From: Jason Gunthorpe <jgg@nvidia.com>
To: Marek Szyprowski <m.szyprowski@samsung.com>
Cc: iommu@lists.linux.dev, Joerg Roedel <joro@8bytes.org>,
Len Brown <lenb@kernel.org>,
linux-acpi@vger.kernel.org,
"Rafael J. Wysocki" <rafael@kernel.org>,
Robin Murphy <robin.murphy@arm.com>,
Will Deacon <will@kernel.org>,
Lu Baolu <baolu.lu@linux.intel.com>,
Joerg Roedel <jroedel@suse.de>, Kevin Tian <kevin.tian@intel.com>,
Chen-Yu Tsai <wenst@chromium.org>
Subject: Re: [PATCH v2 0/4] Fix device_lock deadlock on two probe() paths
Date: Thu, 17 Aug 2023 15:33:16 -0300 [thread overview]
Message-ID: <ZN5n7GnlrTS6s5Yg@nvidia.com> (raw)
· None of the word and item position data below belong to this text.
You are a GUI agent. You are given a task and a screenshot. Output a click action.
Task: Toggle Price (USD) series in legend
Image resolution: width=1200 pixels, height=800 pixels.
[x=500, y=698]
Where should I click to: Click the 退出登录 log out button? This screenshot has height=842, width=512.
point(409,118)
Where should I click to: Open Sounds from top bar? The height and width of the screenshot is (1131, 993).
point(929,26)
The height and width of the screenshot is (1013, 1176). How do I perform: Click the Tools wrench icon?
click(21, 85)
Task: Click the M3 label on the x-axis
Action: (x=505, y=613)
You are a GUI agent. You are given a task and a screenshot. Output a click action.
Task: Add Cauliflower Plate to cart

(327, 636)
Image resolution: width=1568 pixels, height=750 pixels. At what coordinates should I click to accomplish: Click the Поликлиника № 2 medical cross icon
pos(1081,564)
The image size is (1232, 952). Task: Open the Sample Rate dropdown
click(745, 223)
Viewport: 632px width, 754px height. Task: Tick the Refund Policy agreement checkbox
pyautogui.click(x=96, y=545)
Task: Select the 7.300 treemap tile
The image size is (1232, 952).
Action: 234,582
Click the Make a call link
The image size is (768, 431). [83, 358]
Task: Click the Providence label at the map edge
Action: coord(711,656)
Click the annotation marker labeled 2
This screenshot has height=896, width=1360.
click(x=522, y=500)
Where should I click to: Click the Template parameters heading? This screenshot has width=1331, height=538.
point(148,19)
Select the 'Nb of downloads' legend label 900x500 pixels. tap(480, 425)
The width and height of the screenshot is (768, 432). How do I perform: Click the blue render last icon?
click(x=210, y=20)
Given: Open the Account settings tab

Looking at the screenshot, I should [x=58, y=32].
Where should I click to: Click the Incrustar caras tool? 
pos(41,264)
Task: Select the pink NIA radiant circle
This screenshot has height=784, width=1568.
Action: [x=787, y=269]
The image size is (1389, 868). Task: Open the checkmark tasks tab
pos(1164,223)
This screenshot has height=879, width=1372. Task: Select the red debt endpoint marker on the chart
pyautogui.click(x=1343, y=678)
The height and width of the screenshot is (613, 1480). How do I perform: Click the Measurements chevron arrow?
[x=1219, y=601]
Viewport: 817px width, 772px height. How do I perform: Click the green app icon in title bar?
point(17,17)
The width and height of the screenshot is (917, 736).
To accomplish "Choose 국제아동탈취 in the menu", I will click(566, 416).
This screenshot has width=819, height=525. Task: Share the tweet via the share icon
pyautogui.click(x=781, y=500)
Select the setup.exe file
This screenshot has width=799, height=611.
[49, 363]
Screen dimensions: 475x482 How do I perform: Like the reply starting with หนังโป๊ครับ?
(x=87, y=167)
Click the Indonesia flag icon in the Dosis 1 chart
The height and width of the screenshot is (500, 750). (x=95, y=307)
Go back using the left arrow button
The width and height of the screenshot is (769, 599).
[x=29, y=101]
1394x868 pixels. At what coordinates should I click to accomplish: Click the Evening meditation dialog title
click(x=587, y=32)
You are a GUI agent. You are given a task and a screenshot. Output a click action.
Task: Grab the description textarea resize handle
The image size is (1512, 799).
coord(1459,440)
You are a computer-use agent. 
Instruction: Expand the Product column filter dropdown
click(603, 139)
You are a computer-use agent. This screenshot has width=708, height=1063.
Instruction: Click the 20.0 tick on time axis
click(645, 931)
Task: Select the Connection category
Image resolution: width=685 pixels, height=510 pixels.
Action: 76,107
In-Reply-To: <d090f196-a5c2-b188-31bf-e42553d8d251@samsung.com>
On Thu, Aug 17, 2023 at 10:31:31AM +0200, Marek Szyprowski wrote:
> Hi Jason,
>
> On 09.08.2023 16:43, Jason Gunthorpe wrote:
> > I missed two paths where __iommu_probe_device() can be called while
> > already holding the device_lock() for the device that is to be probed.
> >
> > This causes a deadlock because __iommu_probe_device() will attempt to
> > re-acquire the lock.
> >
> > Organize things so that these two paths can re-use the existing already
> > held device_lock by marking the call chains based on if the lock is held
> > or not.
> >
> > Also the order of iommu_init_device() was not correct for
> > generic_single_device_group()
>
> I've just noticed that there is still one more issue left to fix after
> applying this patchset. On Qualcomm's RB5 board I get the following
> warning (captured on vanilla next-20230817):
> Call trace:
> iommu_probe_device_locked+0xd4/0xe4
> of_iommu_configure+0x10c/0x200
> of_dma_configure_id+0x104/0x3b8
So it open codes a call to of_dma_configure_id for some reason
This is a bizzaro thing to do, it is taking the OF handle from a dt:
node = of_parse_phandle(pdev->dev.of_node, "qcom,gmu", 0);
And the sort of co-opts the platform device it is associated with:
struct platform_device *pdev = of_find_device_by_node(node);
gmu->dev = &pdev->dev;
of_dma_configure(gmu->dev, node, true);
And hackily sets up the iommu? It needs to do this because the iommu
doesn't get setup until something probes on the device. But this code
is just stealing the platform device, it doesn't actually probe a
driver.
So this is all kinds of wrong. Attach a driver if you intend to claim
the device and use it :(
Anyhow, you can "fix" it with this:
diff --git a/drivers/gpu/drm/msm/adreno/a6xx_gmu.c b/drivers/gpu/drm/msm/adreno/a6xx_gmu.c
index 5deb79924897af..8dbd75c200b91c 100644
--- a/drivers/gpu/drm/msm/adreno/a6xx_gmu.c
+++ b/drivers/gpu/drm/msm/adreno/a6xx_gmu.c
@@ -1556,7 +1556,9 @@ int a6xx_gmu_init(struct a6xx_gpu *a6xx_gpu, struct device_node *node)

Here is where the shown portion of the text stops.